The answer is both yes and no, but it all depends on how you ride.

Cornering on a motorcycle

Manufacturers have been cooking up many ways to keep motorcycles safe in almost any situation. While we do have standard ABS as the, well, standard for most motorcycles in the world, that hasn’t stopped manufacturers from innovating and packing even more tech into bikes. 

Unfortunately, that technology comes at a premium, and it’s only at the more expensive spectrum do we see bikes get this feature as standard. So the question is if cornering ABS is on the specialist of one of your choices, is it worth the investment? 

What is cornering ABS?

Motorcycle Brake Rotor

Before we dive into what cornering ABS is, we first need to unpack what is standard ABS is, which is an anti-skid braking system that keeps your wheels spinning in order to maximize traction under sudden braking. We have to remember that a tire in contact with the ground has more grip while rolling than while skidding. That’s why it also pays to have a good set of tires on your motorcycle, as quality rubber will stop sooner than cheaper alternatives. 

What ABS does is that it cuts the brake force from the lever to the caliper momentarily to allow the tire to regain traction. The system does so in increments, the likes of which depend on the brand that the system is from. Some ABS modules tick at a fast rate, while others tick slowly. As far as standard ABS goes, the system is dependent on only a few sensors, the primary of which is located at the wheel to sense the slip coming from the wheel. 

Now, if you take standard ABS, and pair it with accelerometers, gyroscopes, and other sensors, you can get a system that is situationally aware throughout the ride. The reason why it is called cornering ABS is that it saves riders better than the standard system that is primarily more effective in a straight line. 

Hard braking mid-corner is not advised as it can upset the balance of the bike and overload the tires which can lead to a low side. Cornering ABS gives the right amount of braking force and pressure in order for the tires to keep traction and keep a rider’s line throughout the turn. Traditional ABS systems will keep a rider on the bike but may keep a rider going straight instead of true to the turn. 

So is it worth it?


Without getting too much into the ins and outs of riding, the real answer is that it depends. With faster bikes, cornering ABS is a definite must simply because the faster your bike can go, the more you need to rely on your brakes in order to facilitate yourself through a turn. That being said, it also depends on how you ride, but it’s highly unlikely that a small-displacement bike will come with such a system. 

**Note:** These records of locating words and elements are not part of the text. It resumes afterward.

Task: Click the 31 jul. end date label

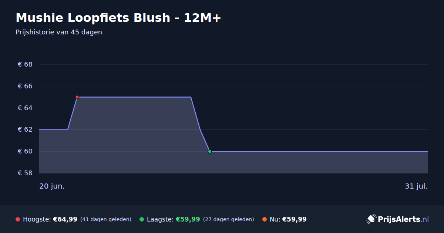Action: coord(416,186)

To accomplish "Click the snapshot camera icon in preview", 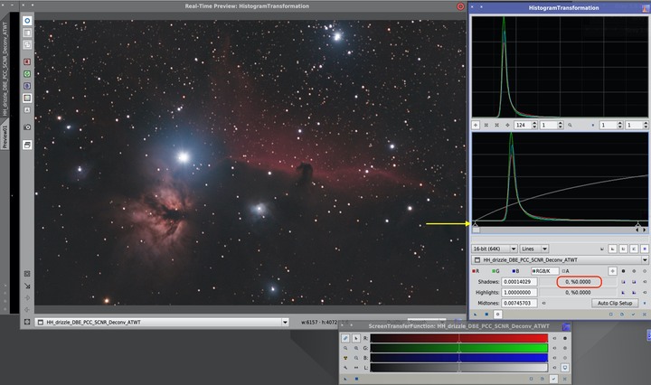I will [27, 127].
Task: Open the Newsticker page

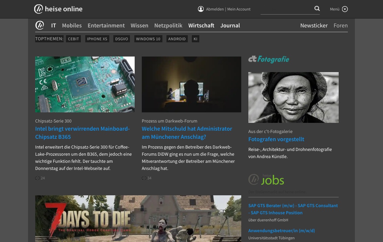Action: [314, 25]
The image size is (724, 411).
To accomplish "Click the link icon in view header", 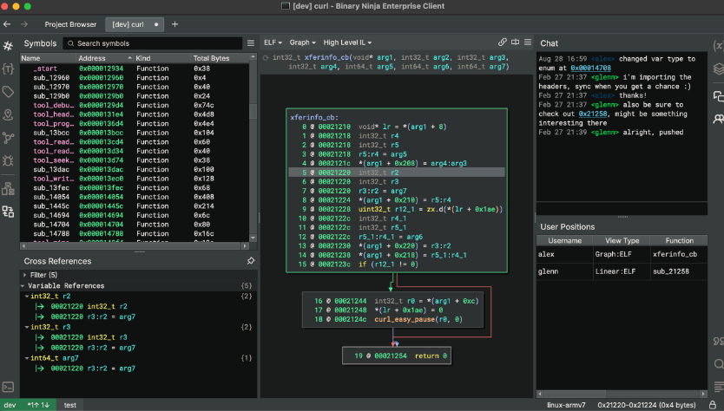I will pos(503,42).
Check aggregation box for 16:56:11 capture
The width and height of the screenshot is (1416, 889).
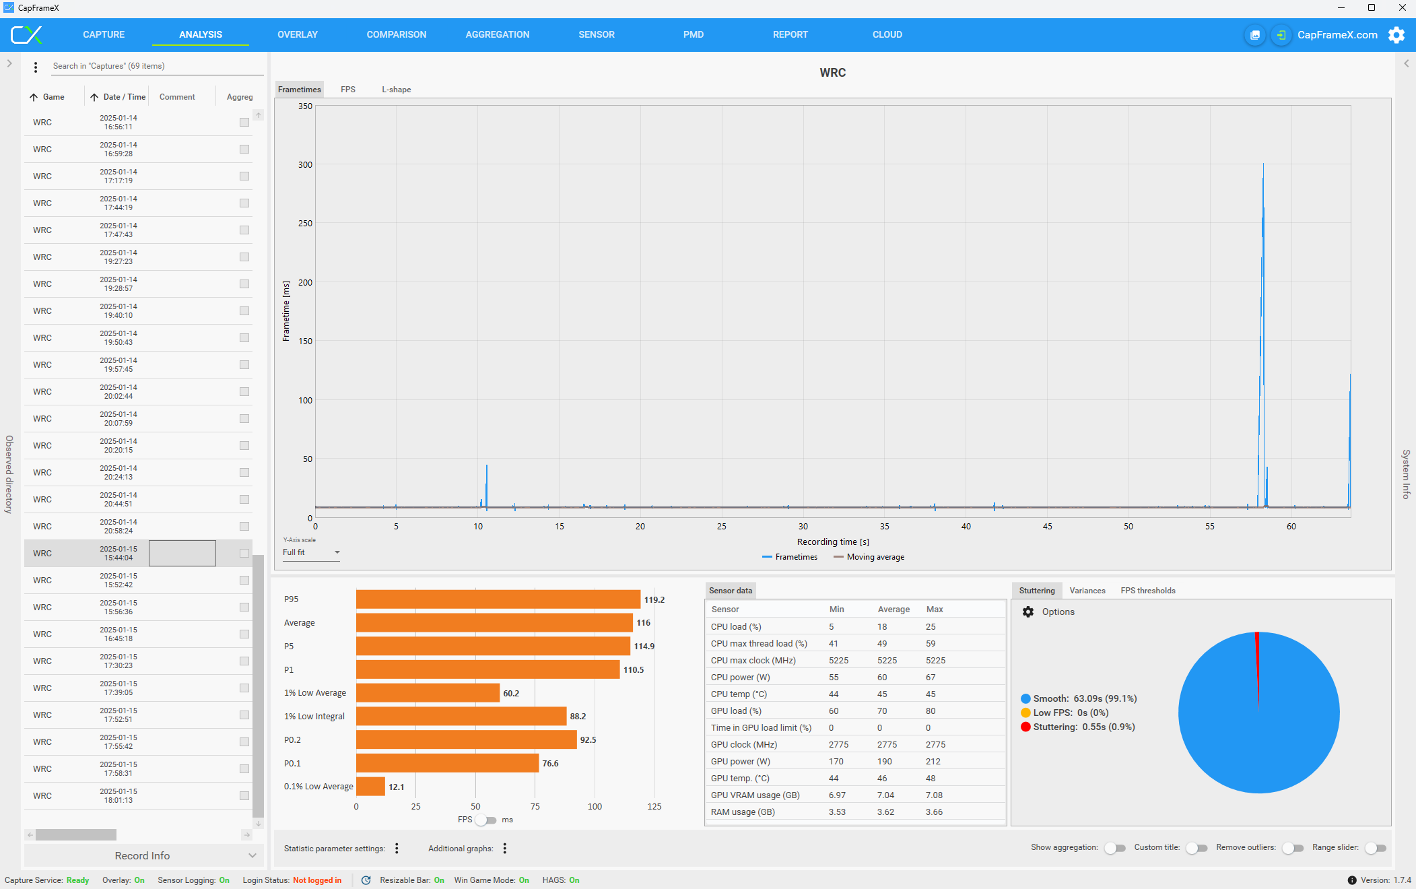pos(244,123)
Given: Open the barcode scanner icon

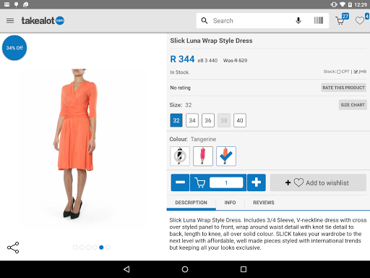Looking at the screenshot, I should [x=319, y=21].
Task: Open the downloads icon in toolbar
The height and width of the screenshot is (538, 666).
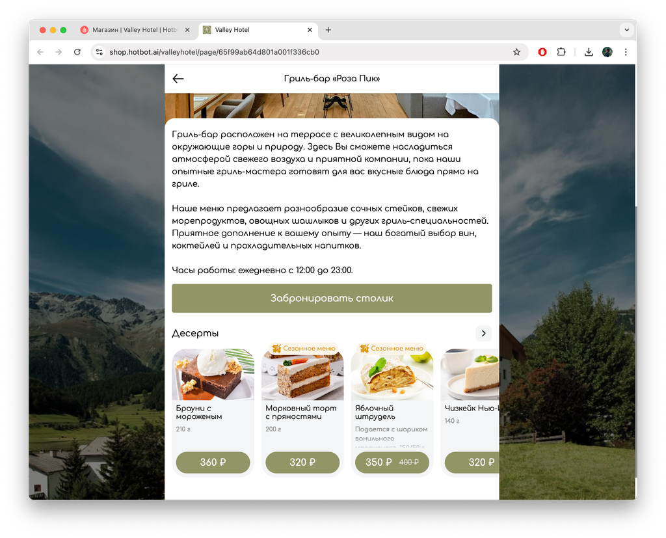Action: [x=588, y=52]
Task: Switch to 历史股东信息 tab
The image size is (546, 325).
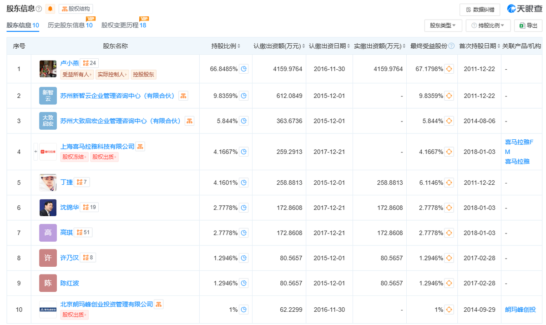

We believe that all motorcycles at certain price points should come with ABS as standard, and not as an option. For more premium scooters out there like the Yamaha NMAX 155, or the Honda ADV 150, we believe that ABS should be the norm, but not necessarily cornering ABS. 

Faster bikes like the KTM 790 Duke or the Ducati Monster 937 come with cornering ABS as standard, and for good reason. Faster bikes leave less room for error, especially when at a turn. Because you are going faster on the straights and will require more braking force before entering a turn, it’s quite likely that you could end up braking a little too late and find yourself on the lever slowing down mid-corner. 

In summary, it is worth it for a bike to get cornering ABS, but only if the bike itself is at a performance level wherein a rider may need an extra safety net should he find himself a little too fast mid-corner. Other than that, it can save you and your motorcycle from suffering from a low-side crash, and it can potentially give you fighting chance should an obstacle come out on the road, and you need to slow down midway through a corner.